The budget had sought to tax only incremental LTCG. However, the manner in which the amendment bought in was complex.
Mumbai: Taxation issues continue to dog holders of bonus shares. Investors are unable to avail of the grand-fathering benefits on gains accrued till January 31, 2018 to escape the retroactive tax.
In the last year’s budget, the government withdrew long-term capital gains (LTCG) tax exemption and introduced a 10 per cent tax. However, with a view to avoid any retroactive tax, it sought to provide grand-fathering of the gains accrued to the tax payer till January 31, 2018. This meant that gains made on investments prior to the date would get the LTCG benefit.

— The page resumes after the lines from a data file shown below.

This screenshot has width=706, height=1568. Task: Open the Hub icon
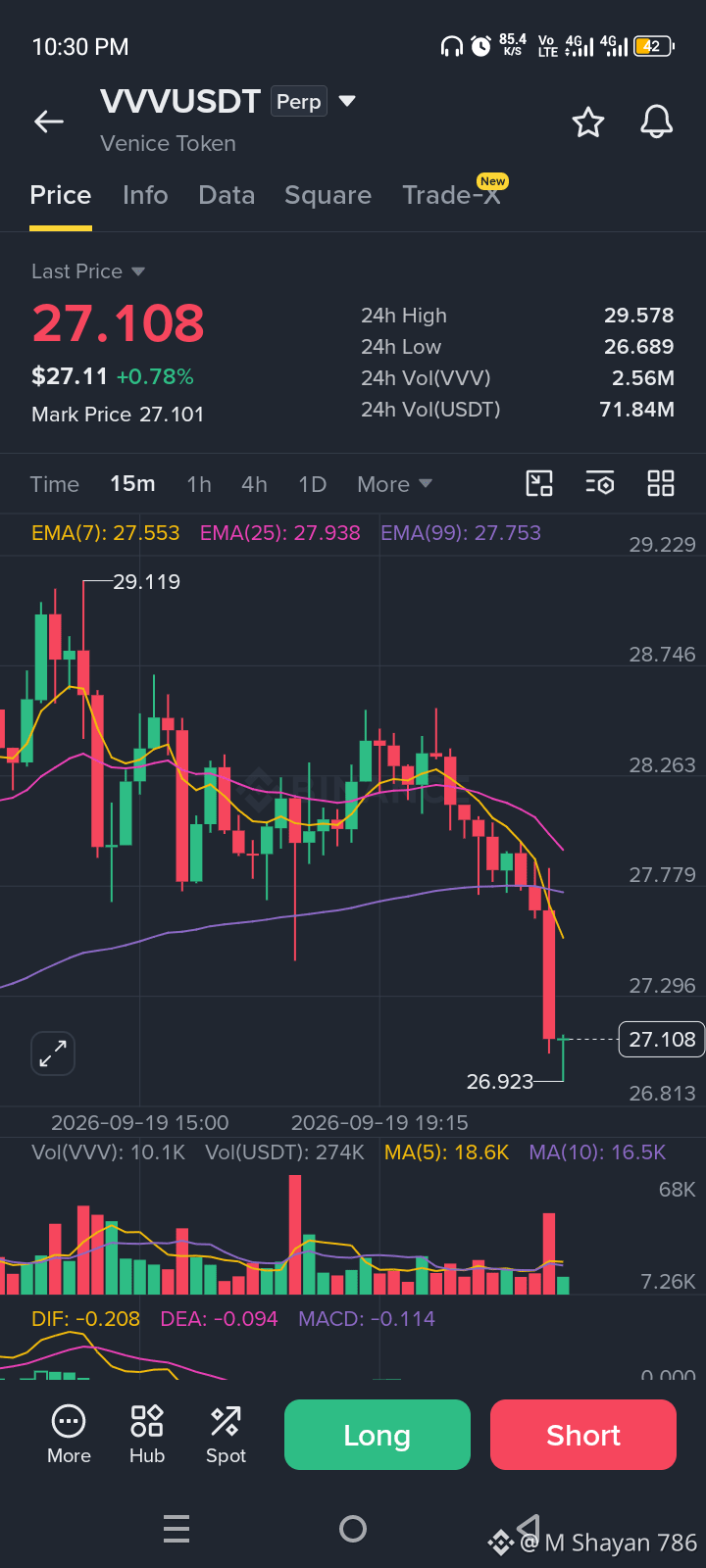pyautogui.click(x=147, y=1435)
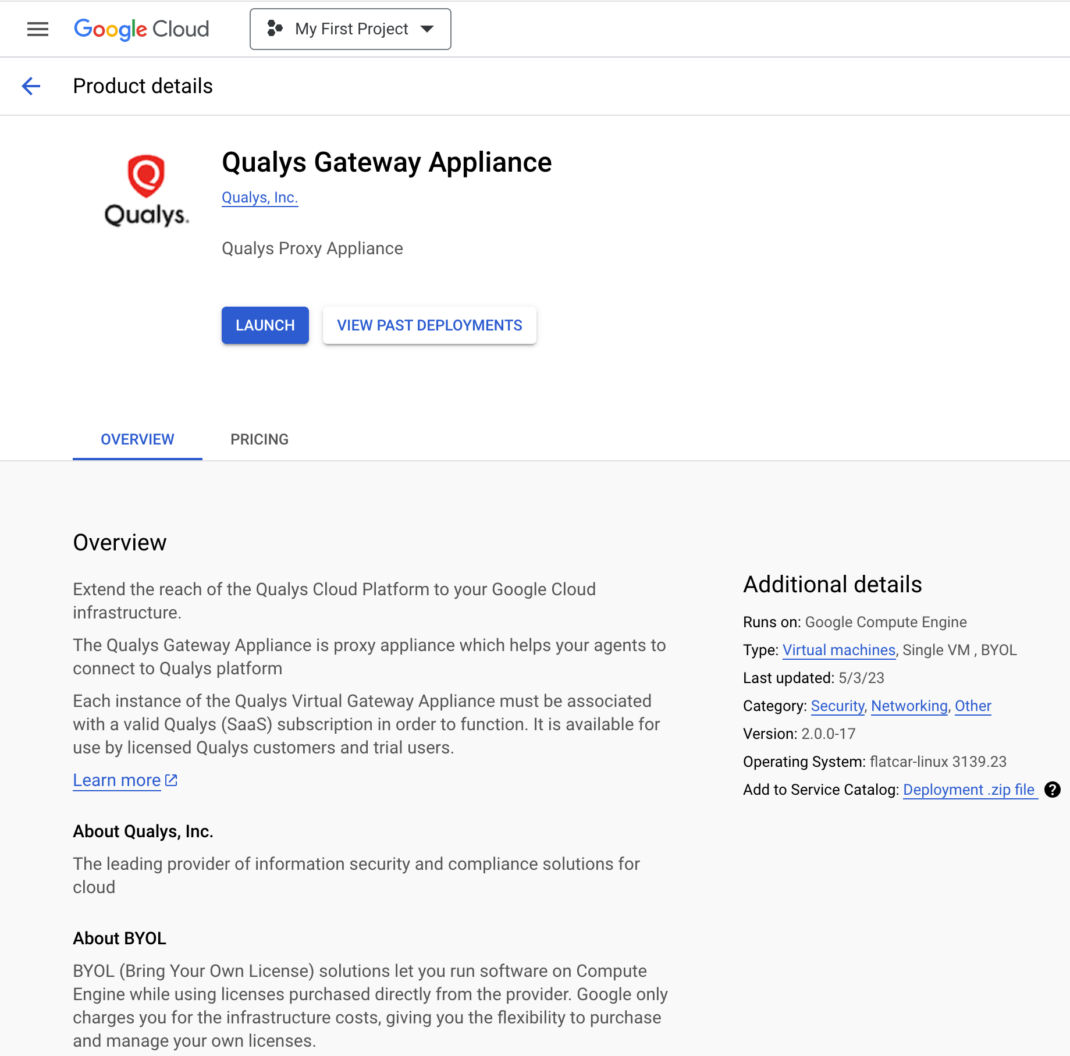Switch to the PRICING tab

click(x=259, y=439)
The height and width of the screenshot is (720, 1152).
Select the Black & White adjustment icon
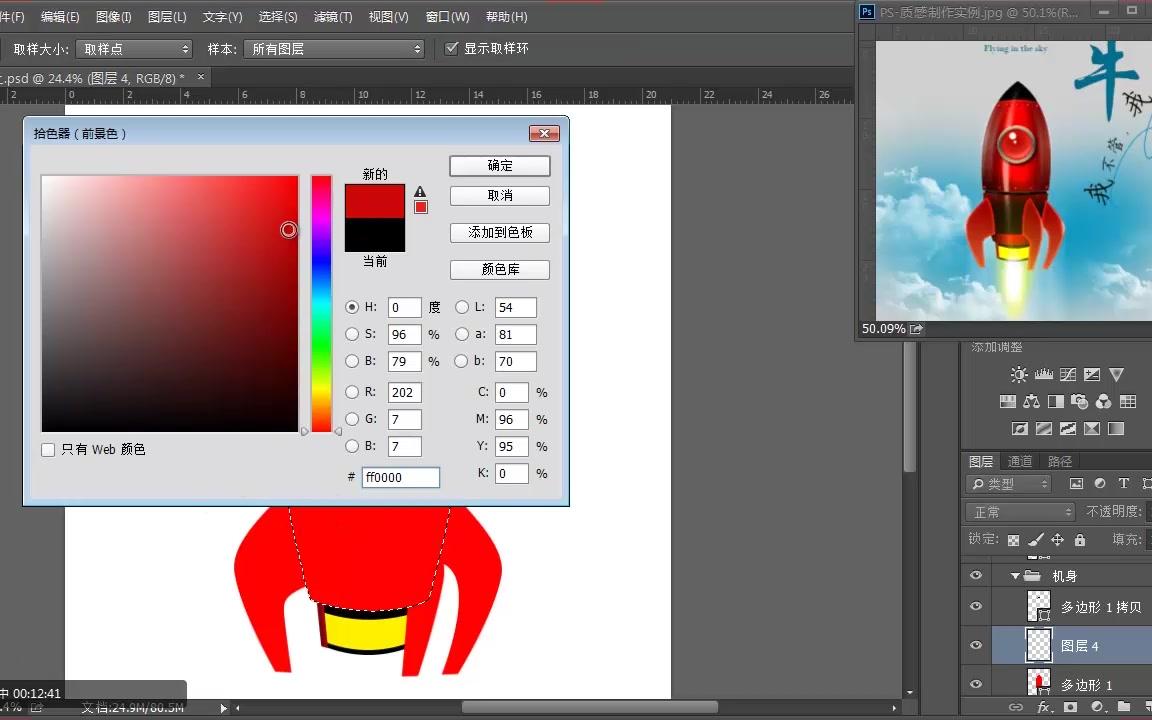click(x=1055, y=401)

The budget had sought to tax only incremental LTCG. However, the manner in which the amendment bought in was complex. The original cost of acquisition was sought to be substituted with the updated cost of acquisition, which was to be arrived at as prescribed.
However, the formula to calculate the gains is flawed as far as the bonus shares are concerned. Investors who have received bonus shares from hundreds of companies over the past few years will be subject to the higher tax outgo, experts said.
Consider a situation where a company had declared a 1:1 bonus and the ex-date for such share was November 2, 2018 and the shareholder opted to sell the shares on November 10. The price would obviously correct in the market on November 2 from Rs 140 to Rs 70. But now he realised that he made a long-term capital loss (LTCL) on the original shares of Rs 10 and made a short-term capital gain (STCG) of Rs 70. He ends up paying tax at 15 per cent on such STCG.
LTCL under the current set-off rules cannot be set off against STCG and therefore he has no choice but to carry that forward.
According to rules, the cost of acquisition in relation to a long-term capital asset, (equity share, or a mutual fund unit) acquired before the 1st day of February 2018 shall be higher of the following: (i) the cost of acquisition of such asset; and (ii) lower of - (A) the fair market value of such asset; and (B) the full value of consideration received or accruing as a result of the transfer of the capital asset.
What the formula in substance did was to protect the original cost of acquisition at all times. If the price prevailing in the market as on January 31, 2018 was higher than the original cost, that price could be considered subject to the sale price not being lower than the January 31, 2018 price. If the sale price was lower than the January 31, 2018 price, the sale price would be deemed to be the cost of acquisition. If however, the sale price was lower than the original cost of acquisition, then the original cost of acquisition would be considered.
"The anomaly on taxation of bonus shares needs to be addressed. One solution may be to apportion the cost of the original shares across bonus shares. So instead of considering nil cost for bonus shares, some cost can be considered. This has been the industry ask as well. Alternatively, long-term capital loss, at the tax payer's option, should be allowed to be set off against short-term capital gain. The change in the set-off provision may at least partly address the situation" said Suresh Swamy, Partner – Financial Services, PwC.